* _PROBLEM SET_:
**A)** In the article on iPhone speed, what manufacturing process was used to make the Apple A7?
**B)** Rewrite the article on iPhone speed from "Top reasons why" up to and including "let me explain.", replacing "benchmarking" with "speed-test" wherever it appears.

* _TEXT SECTION_:
----

Why are iPhones Faster Than Android Phones? The Truth!

iPhone 14 Pro and iPhone 14 Pro Max are shown in space black.

We’ve all had numerous debates with friends and family over which is faster smartphone. Regardless of what hardcore Android users might say, the iPhones are faster than Android smartphones. Read on as we discuss the main reasons why iPhones are faster.
Having used both platforms daily for years, I have encountered way fewer hiccups and slow-downs using iPhones. Performance is one of the things iPhones usually does better than Android smartphones. So, why are iPhones faster than Android smartphones?

Top reasons why iPhones are faster than Android phones

Apple Manufactures iPhone Processors

Generally, whenever Apple announces a new iPhone, it also announces a new System-on-a-Chip. Inevitably, comparisons are made between Apple’s latest SoC and the latest offerings from Qualcomm, Samsung, Google, and MediaTek. It doesn’t usually take long for benchmarking numbers to appear and for Apple to be declared the winner.

So, why is it that Apple’s SoCs always seem to beat the competition? Why are the processors used by Android seemingly so far behind? Are Apple’s chips really that good? Well, let me explain.

The iPhones are much faster compared to Android smartphones due to their superior processors. Apple does not rely on processor chip manufacturers for its hardware. Instead, it designs processors that conform to its vision of the latest iPhone. By building its own processors, Apple is able to have complete control over the design and performance of products.

Apple also designs processors that use Arm’s 64-bit instruction architecture. That means that Apple’s chips use the same underlying RISC architecture as Qualcomm, Samsung, and Google. The difference is that Apple holds an architectural license with Arm, which allows it to design its own chips from scratch. Apple’s first in-house 64-bit Arm processor was the Apple A7 which was used in the iPhone 5S. It had a dual-core CPU, clocked at 1.4 GHz, and a quad-core PowerVR G6430 GPU. It was manufactured using a 28nm process.

Fast forward several years and Apple’s latest offerings for mobile, use a hexa-core CPU, using Heterogeneous Multi-Processing (HMP), and an in-house GPU (after Apple decided to stop using Imagination’s GPU, while still licensing the underlying tech from Imagination). The six CPU cores are made up of two high-performance cores, and four energy-efficient cores.

In short, Apple’s recent generations of processors offer better CPU performance than every other smartphone processor, from any company. Why?

On paper, the scores for Apple’s processors (which only have 6 cores) are faster than the octa-core scores for all the processors. And not just for one generation, but two, or even three. Things like the GPU, the DSP, the ISP, and any AI-related functions. These other parts of the SoC will influence the day-to-day experience of any devices using these processors. However, when it comes to raw CPU speed, Apple is the clear winner.

----

* _DATASET EXCERPTS_:

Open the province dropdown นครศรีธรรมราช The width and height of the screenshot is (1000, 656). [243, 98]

----

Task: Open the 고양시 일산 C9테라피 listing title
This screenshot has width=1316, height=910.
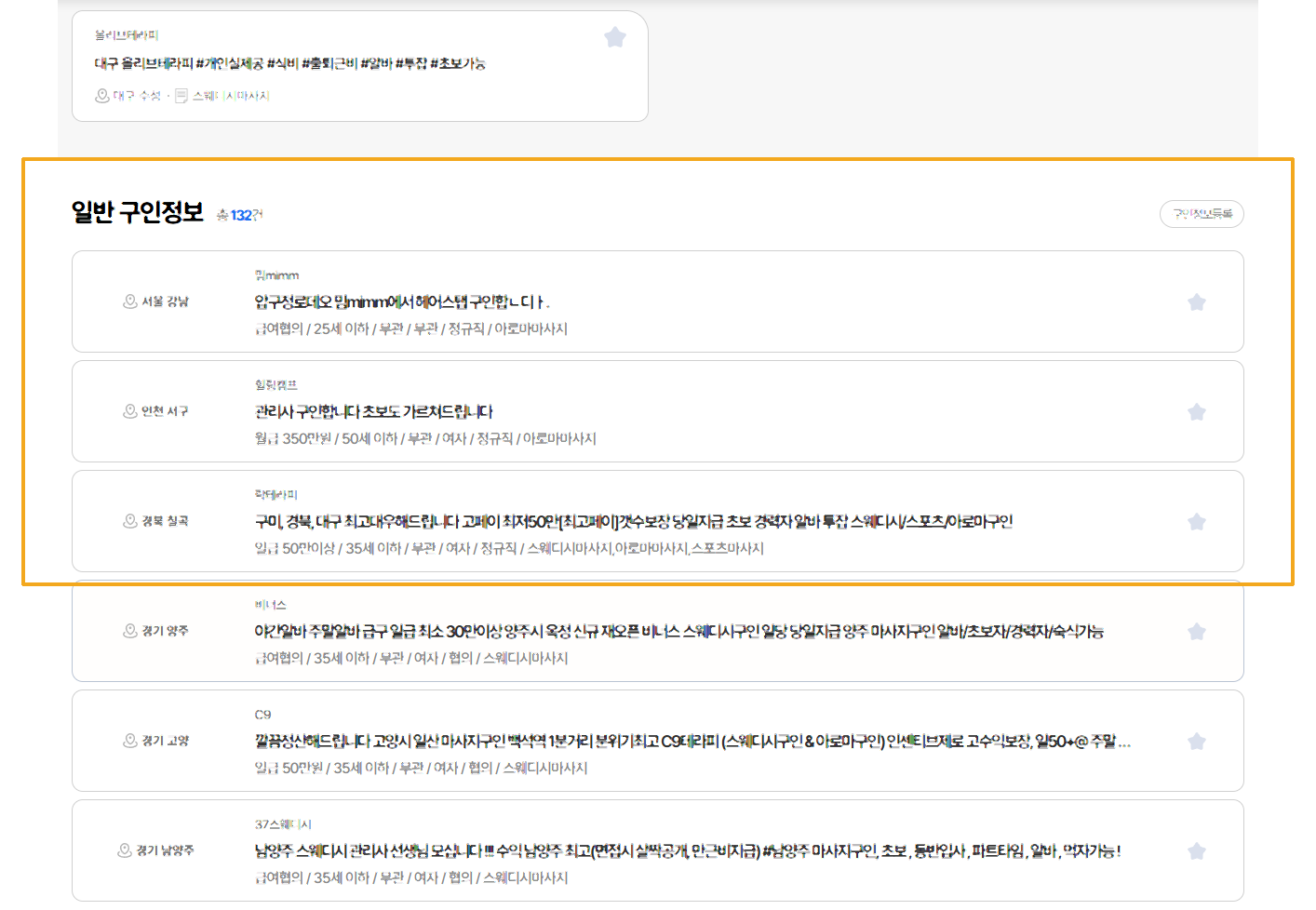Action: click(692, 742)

----

* _RESPONSES PER TASK_:
**A)** A 28nm process.

**B)**
Top reasons why iPhones are faster than Android phones

Apple Manufactures iPhone Processors

Generally, whenever Apple announces a new iPhone, it also announces a new System-on-a-Chip. Inevitably, comparisons are made between Apple’s latest SoC and the latest offerings from Qualcomm, Samsung, Google, and MediaTek. It doesn’t usually take long for speed-test numbers to appear and for Apple to be declared the winner.

So, why is it that Apple’s SoCs always seem to beat the competition? Why are the processors used by Android seemingly so far behind? Are Apple’s chips really that good? Well, let me explain.